UNA PROPOSTA UN PO’ FOLLE
18 febbraio 2026
Le Olimpiadi hanno generato circa 2,5 miliardi di euro di ricadute economiche tra produzione, turismo e investimenti. Per Milano l’indotto è stimato in 319 milioni di euro. Non certo spiccioli.
Bene, ma cosa resterà davvero allo sport di base? Questa è la grande domanda che merita di essere affrontata e approfondita.
L’Arcivescovo lo aveva già ricordato tempo fa con grande chiarezza: per dire che Milano-Cortina sia stata un’esperienza vincente non basta una buona organizzazione e non bastano nemmeno le medaglie. Su entrambi i fronti i risultati sono stati più che positivi e l’Italia ha saputo sorprendere tutti. Da un lato un medagliere record, meraviglioso e inaspettato; dall’altro un’organizzazione più che soddisfacente, soprattutto considerando che si trattava della prima candidatura diffusa, a “città doppia”. Il Presidente di Fondazione Milano-Cortina Giovanni Malagò ha spiegato che Francia e altri Paesi stanno studiando il modello italiano, per future candidature strutturate nello stesso modo.
Dunque, è andata bene. Decisamente bene. Ma non basta. Perché Milano-Cortina 2026 sia davvero vincente occorre capire cosa lascerà concretamente sul territorio. Quella famosa legacy, tanto proclamata e decantata, deve tradursi in aspetti reali e misurabili. Non può limitarsi a qualche intervento nelle scuole o agli impianti realizzati. Servono azioni capaci di incidere davvero. Il tempo c’è, perché la legacy olimpica ha 24 mesi dopo i Giochi per radicarsi. Dunque si può lavorare fino al 2028.
Proviamo allora ad avanzare noi una proposta concreta.
Prendiamo una piccola parte di quei 319 milioni di euro che le Olimpiadi hanno portato a Milano e destiniamola direttamente a sostenere le piccole società sportive di base. Perché non destinare loro almeno il 10% di queste risorse? Significherebbe mettere a disposizione un bando da circa 4 milioni di euro, finalizzato nel 2027 a sostenere l’attività ordinaria delle piccole società sportive. Difficilmente accadrà, ma appare una proposta ragionevole, concreta e possibile.
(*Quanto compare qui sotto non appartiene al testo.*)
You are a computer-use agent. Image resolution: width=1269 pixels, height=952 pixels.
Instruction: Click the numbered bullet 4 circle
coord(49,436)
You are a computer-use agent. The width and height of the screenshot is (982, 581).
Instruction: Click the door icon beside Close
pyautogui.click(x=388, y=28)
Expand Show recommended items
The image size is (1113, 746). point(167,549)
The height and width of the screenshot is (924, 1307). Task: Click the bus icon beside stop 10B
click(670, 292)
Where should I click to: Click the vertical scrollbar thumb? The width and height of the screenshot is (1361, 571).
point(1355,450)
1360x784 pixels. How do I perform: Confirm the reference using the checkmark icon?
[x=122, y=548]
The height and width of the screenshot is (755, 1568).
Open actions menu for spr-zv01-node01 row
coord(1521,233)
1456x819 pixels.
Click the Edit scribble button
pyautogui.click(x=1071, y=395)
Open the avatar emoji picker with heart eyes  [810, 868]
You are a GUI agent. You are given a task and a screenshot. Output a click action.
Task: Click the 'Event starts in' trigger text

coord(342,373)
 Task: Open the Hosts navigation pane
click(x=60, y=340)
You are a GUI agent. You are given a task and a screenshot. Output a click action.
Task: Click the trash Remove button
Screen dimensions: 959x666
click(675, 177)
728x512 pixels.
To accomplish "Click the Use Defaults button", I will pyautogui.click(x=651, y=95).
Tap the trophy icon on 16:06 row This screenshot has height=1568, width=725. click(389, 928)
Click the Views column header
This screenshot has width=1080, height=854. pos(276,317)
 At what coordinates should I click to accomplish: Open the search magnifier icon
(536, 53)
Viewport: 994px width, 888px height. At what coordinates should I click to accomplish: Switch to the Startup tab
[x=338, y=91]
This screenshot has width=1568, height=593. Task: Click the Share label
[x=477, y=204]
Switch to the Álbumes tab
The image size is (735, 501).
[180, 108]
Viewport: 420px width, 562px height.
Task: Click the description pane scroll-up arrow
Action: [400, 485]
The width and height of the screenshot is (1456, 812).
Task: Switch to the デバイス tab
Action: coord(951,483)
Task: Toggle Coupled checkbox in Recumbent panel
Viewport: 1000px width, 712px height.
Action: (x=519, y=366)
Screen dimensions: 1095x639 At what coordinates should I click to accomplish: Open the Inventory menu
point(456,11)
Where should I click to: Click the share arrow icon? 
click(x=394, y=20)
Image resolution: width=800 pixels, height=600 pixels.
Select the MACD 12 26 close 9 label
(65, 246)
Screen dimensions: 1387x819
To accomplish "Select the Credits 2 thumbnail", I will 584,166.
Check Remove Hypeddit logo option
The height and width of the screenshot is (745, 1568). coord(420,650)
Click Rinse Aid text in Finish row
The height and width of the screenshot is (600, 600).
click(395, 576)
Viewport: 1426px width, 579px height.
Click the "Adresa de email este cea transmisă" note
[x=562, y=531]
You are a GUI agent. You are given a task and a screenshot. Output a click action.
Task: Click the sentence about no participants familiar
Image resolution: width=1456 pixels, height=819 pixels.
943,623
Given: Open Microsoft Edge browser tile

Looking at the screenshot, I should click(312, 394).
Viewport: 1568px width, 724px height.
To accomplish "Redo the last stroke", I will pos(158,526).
A livello di sistema Paese, sarebbe poi necessario affrontare con decisione il nodo della “Riforma dello sport”, che oggi rischia di soffocare molte realtà sotto il peso della burocrazia. Ormai la situazione è evidente e chiara a tutti. L’intento della riforma era condivisibile; la sua attuazione, però, necessita oggi di una revisione concreta. Perché aspettare ancora? Alleggerire il carico burocratico sulle piccole società sportive è un passaggio necessario e urgente. Sarebbe bello se fossero proprio le Olimpiadi ad accendere questo processo.
Portiamo a casa, in queste settimane, un’altra certezza: lo sport, quello vero, come ha sempre fatto nella storia dell’umanità, anche oggi unisce un Paese, fa sognare un popolo, regala emozioni autentiche, genera sorrisi. Non può ridursi a un semplice divertimentificio né a uno spettacolo esasperato dal business. È un fenomeno radicato nel cuore della gente, capace di accendere comunità, relazioni, appartenenze.
Ecco allora la vera “medaglia d’oro” che l’Olimpiade può regalare. Fra qualche settimana si spegneranno i riflettori e tutto tornerà come prima, oppure sapremo trasformare questa esperienza in un nuovo slancio per investire davvero nello sport di base, come strumento capace di generare umanità e valori nel mondo complicato di oggi? Questa sarà l’unità di misura che farà la differenza, e non sarà un dettaglio.
Diciamolo chiaramente: nella bellezza delle Olimpiadi a Milano e in Lombardia, lo sport di base è rimasto un po’ a margine. Forse poteva essere coinvolto e valorizzato di più. Ora, nella partita della legacy, è il momento di entrare davvero in campo e non restare in panchina.